だけど、またユウヤはうだうだになった。ユウヤを見ていて思う。客観的に自分のこ
とを見れてないとダメだなー。逆の立場になったら、自分も素直に相手に告白できるか
どうか分からないけど。


「じゃあ、さ」


「うん」


「俺、……アユムのことが好きだ」


「ちょっ、うえッ!?」


な、な、なんだ!? 今のは聞き間違いか。ユウヤが、俺のことを好きって。いや、
ありえない。
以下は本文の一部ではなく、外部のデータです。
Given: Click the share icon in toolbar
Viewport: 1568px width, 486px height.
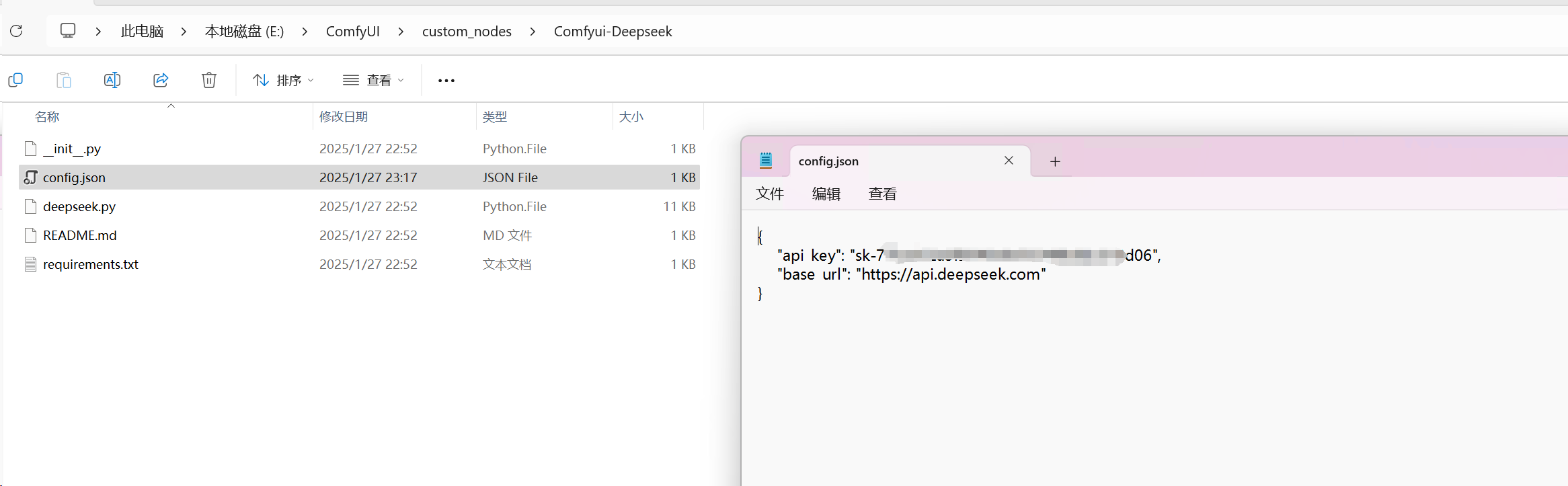Looking at the screenshot, I should (161, 80).
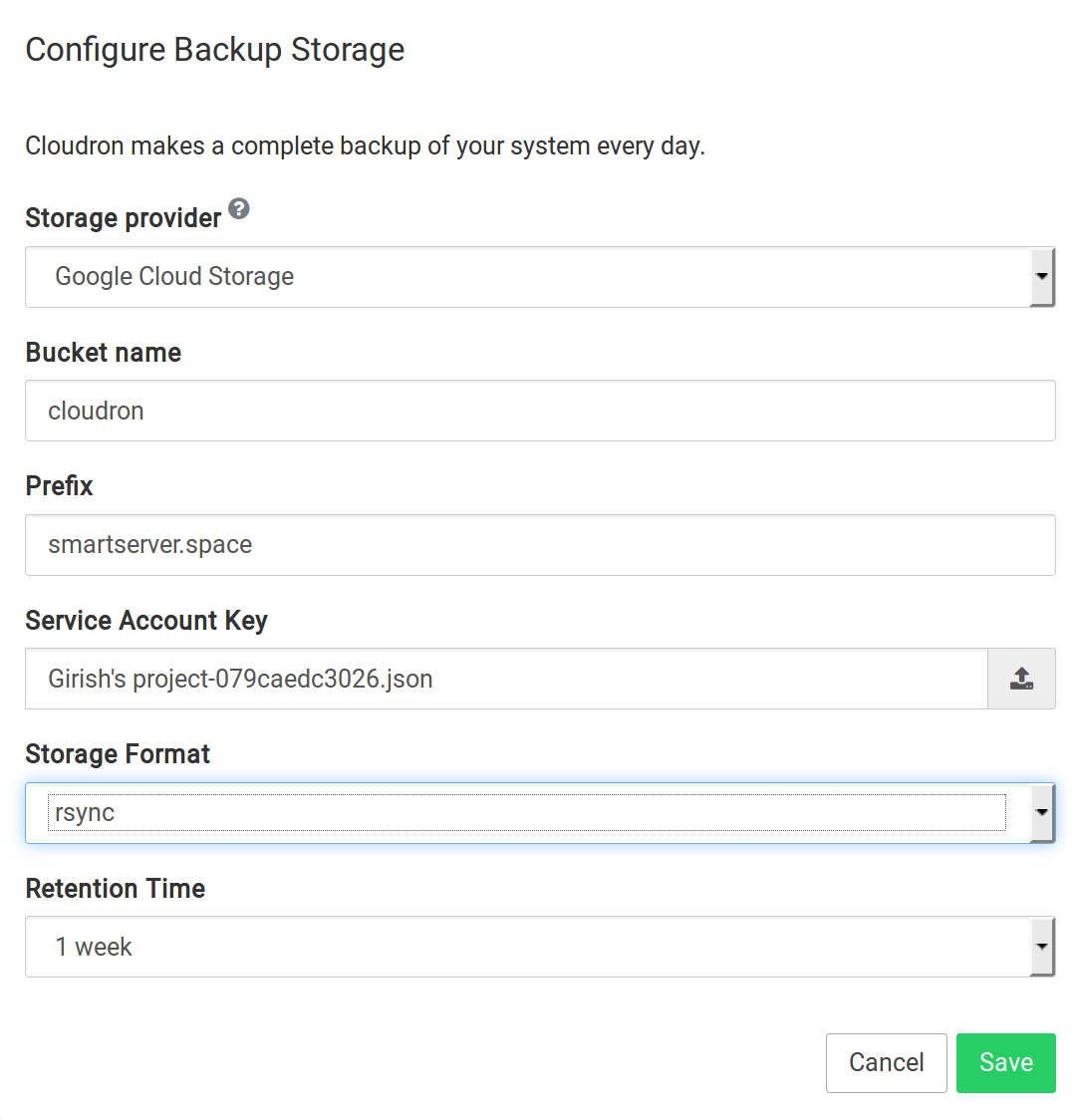Open the Storage Format dropdown showing rsync
Viewport: 1081px width, 1120px height.
pyautogui.click(x=526, y=813)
だって、俺たちは男同士だ。す、好きとか、そういう次元じゃないし。落
ち着け、自分。落ち着くんだ。


「あー、そういうオチかよ。つーか、タチ悪いなー。ユウヤがなまじカッコいいだけ
にマジになっちまった。それで――」


俺、空気読めないコ。ちょっとドジだから、冗談も真に受けて信じちゃうコ。


「俺は、本気だぞ。もう言ってしまったから、後には引けないし」


ユウヤは、俺を現実逃避させてくれなかった。直球勝負。きっと、オトコだったら、
答えなくちゃいけないんだろう。だけど――。


「はい、そうですーって答えられねーぞ。ユウヤがいかにいいやつかは知ってるけどさ」


弱腰の逃げの体勢なのは性格ゆえか。あー、ほんとになんて答えていいか分からない。
適当にごまかすにしても、タイミングを逸してる。


「じゃあ、試してみようぜ」


「な、何を……?」


「俺の恋人に一回なってみるってこと。試してみないうちから断るってのはダメだろ?
 それに、さっき、できることがあるんだったらなんでもするって、言ったし」


ユウヤは笑ったが、目は限りなくマジだった。ううう、墓穴を掘ってしまったのか。
やっぱ、オトコに二言はないよな。


「そ、そうだな。分かった……付き合う」


「おし。約束だからな」


なんとなく一人だけ、ユウヤだけがすっきりした顔をしている。悔しいから、ちょっ
と言ってみる。


「でも、それ、明日からな。……こ、恋人やってやるのは」


「ちょ、汚いぞ。それ」


「だって、いつからって決めてないし。だから、明日から」


俺は反撃をしたつもりでいた。だけど、敵はその上を行っていた。


「明日からだな。ヴァレンタインにはチョコくれよ。恋人だからな。別に手作りでも
いいぞ。そしたら、ホワイトデーは三倍返ししてやるから」


全然、こたえてなかった。


 恋人いない暦に終止符を打ったのは、親友だと思っていたヤツだった。しかも、かな
りむっつりな策士なので、気を抜く暇がない。というよりも、恋人ってヤツはもっと甘
くてラヴいもんだと思っていたのに。違うようだ。つーか、責任者、責任とれー。あ、
俺か。とりあえず、前途多難なのは確かみたい。はあ。三倍返しって、何くれるんだよ?